--- Extracted records ---
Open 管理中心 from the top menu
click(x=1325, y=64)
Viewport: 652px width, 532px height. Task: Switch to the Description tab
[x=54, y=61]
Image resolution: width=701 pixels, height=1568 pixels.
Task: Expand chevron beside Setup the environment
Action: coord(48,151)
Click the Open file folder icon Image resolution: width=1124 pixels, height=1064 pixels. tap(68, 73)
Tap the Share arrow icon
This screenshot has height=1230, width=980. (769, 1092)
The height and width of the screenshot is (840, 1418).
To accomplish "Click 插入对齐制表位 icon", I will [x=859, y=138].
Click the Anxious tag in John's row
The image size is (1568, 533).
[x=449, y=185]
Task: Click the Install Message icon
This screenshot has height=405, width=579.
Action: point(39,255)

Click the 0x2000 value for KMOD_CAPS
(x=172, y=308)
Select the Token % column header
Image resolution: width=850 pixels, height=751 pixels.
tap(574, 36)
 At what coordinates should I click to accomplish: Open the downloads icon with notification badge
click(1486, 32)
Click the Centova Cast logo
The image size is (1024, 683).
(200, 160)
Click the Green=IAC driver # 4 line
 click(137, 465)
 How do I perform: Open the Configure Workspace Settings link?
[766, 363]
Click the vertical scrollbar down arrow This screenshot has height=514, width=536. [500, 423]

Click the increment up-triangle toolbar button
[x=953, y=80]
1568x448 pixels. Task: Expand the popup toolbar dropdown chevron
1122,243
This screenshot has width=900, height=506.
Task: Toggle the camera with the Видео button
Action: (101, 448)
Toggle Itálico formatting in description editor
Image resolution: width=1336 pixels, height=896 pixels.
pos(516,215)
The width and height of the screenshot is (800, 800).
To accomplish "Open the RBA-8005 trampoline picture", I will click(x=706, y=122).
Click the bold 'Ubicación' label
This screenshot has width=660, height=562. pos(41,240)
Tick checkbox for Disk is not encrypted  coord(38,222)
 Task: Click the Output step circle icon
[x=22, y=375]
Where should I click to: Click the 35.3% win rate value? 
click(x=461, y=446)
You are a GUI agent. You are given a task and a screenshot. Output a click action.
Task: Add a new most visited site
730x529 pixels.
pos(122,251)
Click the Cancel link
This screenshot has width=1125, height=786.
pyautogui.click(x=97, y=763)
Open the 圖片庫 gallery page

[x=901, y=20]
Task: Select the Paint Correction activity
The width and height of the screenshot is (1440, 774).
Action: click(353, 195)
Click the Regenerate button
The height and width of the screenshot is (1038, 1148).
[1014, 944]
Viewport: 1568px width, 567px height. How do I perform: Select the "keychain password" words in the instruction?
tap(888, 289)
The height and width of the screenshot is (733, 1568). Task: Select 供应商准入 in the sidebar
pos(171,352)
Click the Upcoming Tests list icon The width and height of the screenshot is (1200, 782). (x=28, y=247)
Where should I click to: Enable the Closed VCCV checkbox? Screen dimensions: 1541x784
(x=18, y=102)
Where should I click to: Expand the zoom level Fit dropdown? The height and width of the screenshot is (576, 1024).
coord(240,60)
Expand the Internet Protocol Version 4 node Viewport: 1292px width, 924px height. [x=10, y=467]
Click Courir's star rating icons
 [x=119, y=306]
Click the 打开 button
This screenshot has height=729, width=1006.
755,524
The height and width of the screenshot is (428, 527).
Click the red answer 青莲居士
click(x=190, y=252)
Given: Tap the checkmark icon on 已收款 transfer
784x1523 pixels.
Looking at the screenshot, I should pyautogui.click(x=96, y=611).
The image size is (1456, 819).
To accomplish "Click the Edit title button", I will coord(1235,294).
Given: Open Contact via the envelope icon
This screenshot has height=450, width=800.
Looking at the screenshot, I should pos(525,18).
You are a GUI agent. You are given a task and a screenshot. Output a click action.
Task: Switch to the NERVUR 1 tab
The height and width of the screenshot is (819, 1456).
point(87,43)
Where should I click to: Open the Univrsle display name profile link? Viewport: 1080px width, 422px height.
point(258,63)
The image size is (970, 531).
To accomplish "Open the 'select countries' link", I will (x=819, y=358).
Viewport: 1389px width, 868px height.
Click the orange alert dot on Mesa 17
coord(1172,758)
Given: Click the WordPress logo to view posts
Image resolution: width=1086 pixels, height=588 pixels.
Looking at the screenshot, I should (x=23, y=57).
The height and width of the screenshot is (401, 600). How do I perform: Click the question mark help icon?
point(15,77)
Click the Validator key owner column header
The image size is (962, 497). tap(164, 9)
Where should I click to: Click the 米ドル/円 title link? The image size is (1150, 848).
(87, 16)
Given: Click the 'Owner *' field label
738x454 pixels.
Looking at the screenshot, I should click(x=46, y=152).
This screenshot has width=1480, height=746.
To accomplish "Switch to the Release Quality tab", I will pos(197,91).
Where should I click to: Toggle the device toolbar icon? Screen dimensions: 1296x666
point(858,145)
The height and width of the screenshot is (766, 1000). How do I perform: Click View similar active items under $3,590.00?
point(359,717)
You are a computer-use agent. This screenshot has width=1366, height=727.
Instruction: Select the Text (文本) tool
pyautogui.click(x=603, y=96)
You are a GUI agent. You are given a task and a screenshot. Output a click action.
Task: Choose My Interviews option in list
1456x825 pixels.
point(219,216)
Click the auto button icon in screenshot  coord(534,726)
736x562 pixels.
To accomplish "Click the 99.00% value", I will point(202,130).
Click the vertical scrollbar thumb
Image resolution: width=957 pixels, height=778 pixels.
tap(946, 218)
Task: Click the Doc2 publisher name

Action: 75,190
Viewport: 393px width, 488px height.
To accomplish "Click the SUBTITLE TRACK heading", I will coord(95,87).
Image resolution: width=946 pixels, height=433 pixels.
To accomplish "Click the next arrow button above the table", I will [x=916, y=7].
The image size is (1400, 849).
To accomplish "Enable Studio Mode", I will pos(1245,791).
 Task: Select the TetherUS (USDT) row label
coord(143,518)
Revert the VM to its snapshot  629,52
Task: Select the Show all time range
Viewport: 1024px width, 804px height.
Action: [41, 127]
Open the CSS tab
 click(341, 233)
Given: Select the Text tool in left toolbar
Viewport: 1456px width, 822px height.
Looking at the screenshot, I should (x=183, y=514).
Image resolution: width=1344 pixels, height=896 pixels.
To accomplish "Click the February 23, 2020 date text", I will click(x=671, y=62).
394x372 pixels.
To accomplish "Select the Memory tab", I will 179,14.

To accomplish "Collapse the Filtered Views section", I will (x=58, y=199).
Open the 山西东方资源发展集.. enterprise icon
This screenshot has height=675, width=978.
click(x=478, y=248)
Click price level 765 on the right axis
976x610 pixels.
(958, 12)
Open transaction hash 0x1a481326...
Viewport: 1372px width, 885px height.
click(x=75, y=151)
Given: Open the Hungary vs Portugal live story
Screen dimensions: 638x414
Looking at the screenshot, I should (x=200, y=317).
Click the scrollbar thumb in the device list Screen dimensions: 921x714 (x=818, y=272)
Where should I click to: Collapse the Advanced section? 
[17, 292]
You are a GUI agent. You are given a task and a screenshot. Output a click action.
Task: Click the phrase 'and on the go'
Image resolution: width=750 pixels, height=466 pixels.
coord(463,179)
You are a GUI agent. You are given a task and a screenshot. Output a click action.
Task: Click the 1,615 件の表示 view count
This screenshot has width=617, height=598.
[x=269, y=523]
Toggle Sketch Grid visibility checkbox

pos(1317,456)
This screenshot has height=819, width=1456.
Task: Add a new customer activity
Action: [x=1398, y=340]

--- Brief ---
Please format all of the lines above as a JSON list of strings, one string per line, and leave out the blank lines.

--- Complete output ---
[
  "Open 管理中心 from the top menu",
  "click(x=1325, y=64)",
  "Viewport: 652px width, 532px height. Task: Switch to the Description tab",
  "[x=54, y=61]",
  "Image resolution: width=701 pixels, height=1568 pixels.",
  "Task: Expand chevron beside Setup the environment",
  "Action: coord(48,151)",
  "Click the Open file folder icon Image resolution: width=1124 pixels, height=1064 pixels. tap(68, 73)",
  "Tap the Share arrow icon",
  "This screenshot has height=1230, width=980. (769, 1092)",
  "The height and width of the screenshot is (840, 1418).",
  "To accomplish \"Click 插入对齐制表位 icon\", I will [x=859, y=138].",
  "Click the Anxious tag in John's row",
  "The image size is (1568, 533).",
  "[x=449, y=185]",
  "Task: Click the Install Message icon",
  "This screenshot has height=405, width=579.",
  "Action: point(39,255)",
  "Click the 0x2000 value for KMOD_CAPS",
  "(x=172, y=308)",
  "Select the Token % column header",
  "Image resolution: width=850 pixels, height=751 pixels.",
  "tap(574, 36)",
  " At what coordinates should I click to accomplish: Open the downloads icon with notification badge",
  "click(1486, 32)",
  "Click the Centova Cast logo",
  "The image size is (1024, 683).",
  "(200, 160)",
  "Click the Green=IAC driver # 4 line",
  " click(137, 465)",
  " How do I perform: Open the Configure Workspace Settings link?",
  "[766, 363]",
  "Click the vertical scrollbar down arrow This screenshot has height=514, width=536. [500, 423]",
  "Click the increment up-triangle toolbar button",
  "[x=953, y=80]",
  "1568x448 pixels. Task: Expand the popup toolbar dropdown chevron",
  "1122,243",
  "This screenshot has width=900, height=506.",
  "Task: Toggle the camera with the Видео button",
  "Action: (101, 448)",
  "Toggle Itálico formatting in description editor",
  "Image resolution: width=1336 pixels, height=896 pixels.",
  "pos(516,215)",
  "The width and height of the screenshot is (800, 800).",
  "To accomplish \"Open the RBA-8005 trampoline picture\", I will click(x=706, y=122).",
  "Click the bold 'Ubicación' label",
  "This screenshot has width=660, height=562. pos(41,240)",
  "Tick checkbox for Disk is not encrypted  coord(38,222)",
  " Task: Click the Output step circle icon",
  "[x=22, y=375]",
  "Where should I click to: Click the 35.3% win rate value? ",
  "click(x=461, y=446)",
  "You are a GUI agent. You are given a task and a screenshot. Output a click action.",
  "Task: Add a new most visited site",
  "730x529 pixels.",
  "pos(122,251)",
  "Click the Cancel link",
  "This screenshot has width=1125, height=786.",
  "pyautogui.click(x=97, y=763)",
  "Open the 圖片庫 gallery page",
  "[x=901, y=20]",
  "Task: Select the Paint Correction activity",
  "The width and height of the screenshot is (1440, 774).",
  "Action: click(353, 195)",
  "Click the Regenerate button",
  "The height and width of the screenshot is (1038, 1148).",
  "[1014, 944]",
  "Viewport: 1568px width, 567px height. How do I perform: Select the \"keychain password\" words in the instruction?",
  "tap(888, 289)",
  "The height and width of the screenshot is (733, 1568). Task: Select 供应商准入 in the sidebar",
  "pos(171,352)",
  "Click the Upcoming Tests list icon The width and height of the screenshot is (1200, 782). (x=28, y=247)",
  "Where should I click to: Enable the Closed VCCV checkbox? Screen dimensions: 1541x784",
  "(x=18, y=102)",
  "Where should I click to: Expand the zoom level Fit dropdown? The height and width of the screenshot is (576, 1024).",
  "coord(240,60)",
  "Expand the Internet Protocol Version 4 node Viewport: 1292px width, 924px height. [x=10, y=467]",
  "Click Courir's star rating icons",
  " [x=119, y=306]",
  "Click the 打开 button",
  "This screenshot has height=729, width=1006.",
  "755,524",
  "The height and width of the screenshot is (428, 527).",
  "Click the red answer 青莲居士",
  "click(x=190, y=252)",
  "Given: Tap the checkmark icon on 已收款 transfer",
  "784x1523 pixels.",
  "Looking at the screenshot, I should pyautogui.click(x=96, y=611).",
  "The image size is (1456, 819).",
  "To accomplish \"Click the Edit title button\", I will coord(1235,294).",
  "Given: Open Contact via the envelope icon",
  "This screenshot has height=450, width=800.",
  "Looking at the screenshot, I should pos(525,18).",
  "You are a GUI agent. You are given a task and a screenshot. Output a click action.",
  "Task: Switch to the NERVUR 1 tab",
  "The height and width of the screenshot is (819, 1456).",
  "point(87,43)",
  "Where should I click to: Open the Univrsle display name profile link? Viewport: 1080px width, 422px height.",
  "point(258,63)",
  "The image size is (970, 531).",
  "To accomplish \"Open the 'select countries' link\", I will (x=819, y=358).",
  "Viewport: 1389px width, 868px height.",
  "Click the orange alert dot on Mesa 17",
  "coord(1172,758)",
  "Given: Click the WordPress logo to view posts",
  "Image resolution: width=1086 pixels, height=588 pixels.",
  "Looking at the screenshot, I should (x=23, y=57).",
  "The height and width of the screenshot is (401, 600). How do I perform: Click the question mark help icon?",
  "point(15,77)",
  "Click the Validator key owner column header",
  "The image size is (962, 497). tap(164, 9)",
  "Where should I click to: Click the 米ドル/円 title link? The image size is (1150, 848).",
  "(87, 16)",
  "Given: Click the 'Owner *' field label",
  "738x454 pixels.",
  "Looking at the screenshot, I should click(x=46, y=152).",
  "This screenshot has width=1480, height=746.",
  "To accomplish \"Switch to the Release Quality tab\", I will pos(197,91).",
  "Where should I click to: Toggle the device toolbar icon? Screen dimensions: 1296x666",
  "point(858,145)",
  "The height and width of the screenshot is (766, 1000). How do I perform: Click View similar active items under $3,590.00?",
  "point(359,717)",
  "You are a computer-use agent. This screenshot has width=1366, height=727.",
  "Instruction: Select the Text (文本) tool",
  "pyautogui.click(x=603, y=96)",
  "You are a GUI agent. You are given a task and a screenshot. Output a click action.",
  "Task: Choose My Interviews option in list",
  "1456x825 pixels.",
  "point(219,216)",
  "Click the auto button icon in screenshot  coord(534,726)",
  "736x562 pixels.",
  "To accomplish \"Click the 99.00% value\", I will point(202,130).",
  "Click the vertical scrollbar thumb",
  "Image resolution: width=957 pixels, height=778 pixels.",
  "tap(946, 218)",
  "Task: Click the Doc2 publisher name",
  "Action: 75,190",
  "Viewport: 393px width, 488px height.",
  "To accomplish \"Click the SUBTITLE TRACK heading\", I will coord(95,87).",
  "Image resolution: width=946 pixels, height=433 pixels.",
  "To accomplish \"Click the next arrow button above the table\", I will [x=916, y=7].",
  "The image size is (1400, 849).",
  "To accomplish \"Enable Studio Mode\", I will pos(1245,791).",
  " Task: Select the TetherUS (USDT) row label",
  "coord(143,518)",
  "Revert the VM to its snapshot  629,52",
  "Task: Select the Show all time range",
  "Viewport: 1024px width, 804px height.",
  "Action: [41, 127]",
  "Open the CSS tab",
  " click(341, 233)",
  "Given: Select the Text tool in left toolbar",
  "Viewport: 1456px width, 822px height.",
  "Looking at the screenshot, I should (x=183, y=514).",
  "Image resolution: width=1344 pixels, height=896 pixels.",
  "To accomplish \"Click the February 23, 2020 date text\", I will click(x=671, y=62).",
  "394x372 pixels.",
  "To accomplish \"Select the Memory tab\", I will 179,14.",
  "To accomplish \"Collapse the Filtered Views section\", I will (x=58, y=199).",
  "Open the 山西东方资源发展集.. enterprise icon",
  "This screenshot has height=675, width=978.",
  "click(x=478, y=248)",
  "Click price level 765 on the right axis",
  "976x610 pixels.",
  "(958, 12)",
  "Open transaction hash 0x1a481326...",
  "Viewport: 1372px width, 885px height.",
  "click(x=75, y=151)",
  "Given: Open the Hungary vs Portugal live story",
  "Screen dimensions: 638x414",
  "Looking at the screenshot, I should (x=200, y=317).",
  "Click the scrollbar thumb in the device list Screen dimensions: 921x714 (x=818, y=272)",
  "Where should I click to: Collapse the Advanced section? ",
  "[17, 292]",
  "You are a GUI agent. You are given a task and a screenshot. Output a click action.",
  "Task: Click the phrase 'and on the go'",
  "Image resolution: width=750 pixels, height=466 pixels.",
  "coord(463,179)",
  "You are a GUI agent. You are given a task and a screenshot. Output a click action.",
  "Task: Click the 1,615 件の表示 view count",
  "This screenshot has width=617, height=598.",
  "[x=269, y=523]",
  "Toggle Sketch Grid visibility checkbox",
  "pos(1317,456)",
  "This screenshot has height=819, width=1456.",
  "Task: Add a new customer activity",
  "Action: [x=1398, y=340]"
]